### Tasks for this exercise
- A) In the post about the merry-go-round demonstration, which of these statements agree with the text: (i) the neutron star lecture included the story of Jocelyn Bell Burnell, (ii) the 2013 post estimated the mass of the merry-go-round, and (iii) in the outtake the writer reached the center of the merry-go-round? For each, answer yes or no and quote the deciding words.
- B) Which astronomical objects does the post about the merry-go-round demonstration mention? List every one.
- C) Pick up the post about the merry-go-round demonstration after its last sentence and keep writing.
++++ Document segment
I'm teaching relativity in a course with an astronomy prefix, which means I'm obliged to talk about stars and stuff. Yesterday's lecture was about neutron stars, and how their existence was confirmed by the discovery of pulsars (with the story of Jocelyn Bell Burnell included). This requires some discussion of angular momentum to explain how something that big ends up spinning that fast (cribbing a bit from these online notes), so I needed a good demonstration of angular momentum. Which is when I remembered this 2013 post with SteelyKid on the playground, where I estimated the mass of the merry-go-round at the JCC from how the rotation changed as she moved.
Of course, that effect isn't as dramatic as it could be, because her mass is pretty small. It would work a lot better with my fat ass on the merry-go-round; and, indeed, it turns out I have video of that:
My mass is considerably larger than SteelyKid's, so when I move to the center, you get a much more pronounced increase in rotation rate. In fact, there's an outtake of this where she spun it up too fast, and I was unable to drag myself all the way to the center against the centrifugal force. Also, I got really dizzy, and had to sit down for a bit...
++++++++
++++ Extracted information
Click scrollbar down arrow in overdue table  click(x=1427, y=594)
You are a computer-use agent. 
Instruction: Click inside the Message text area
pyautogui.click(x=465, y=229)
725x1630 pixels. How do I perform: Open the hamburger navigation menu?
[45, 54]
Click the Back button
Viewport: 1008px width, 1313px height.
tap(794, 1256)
++++++++
++++ Extracted information
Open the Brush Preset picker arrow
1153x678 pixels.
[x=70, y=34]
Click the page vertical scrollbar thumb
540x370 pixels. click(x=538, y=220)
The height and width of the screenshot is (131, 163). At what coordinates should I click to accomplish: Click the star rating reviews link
++++++++
### Responses
- A)
(i) Yes: "with the story of Jocelyn Bell Burnell included"
(ii) Yes: "where I estimated the mass of the merry-go-round at the JCC from how the rotation changed as she moved"
(iii) No: "I was unable to drag myself all the way to the center against the centrifugal force"

- B) stars, neutron stars, pulsars

- C)
Anyway, if I were using this in a majors course, I'd go through the calculation of the monments of inertia and all that. This is a Gen Ed class, though, and I'm crazy busy. But that doesn't mean you can't do it for homework. So, your assignment, should you choose to accept it, is to determine the mass of the merry-go-round from the above video. You need some numbers for scale, so I am almost exactly 2m tall (definitely, in sneakers), and my mass is around 127 kg.
Is the mass you estimate from this video and those numbers consistent with my earlier estimate? What systematic sources of uncertainty are there in this calculation? Type your calculation up in no more than 5 single-spaced pages, and send it to Rhett for grading.
(This video was shot back in April, when we also looked at the Coriolis effect on the merry-go-round, but I didn't upload it until yesterday when I wanted it for class...)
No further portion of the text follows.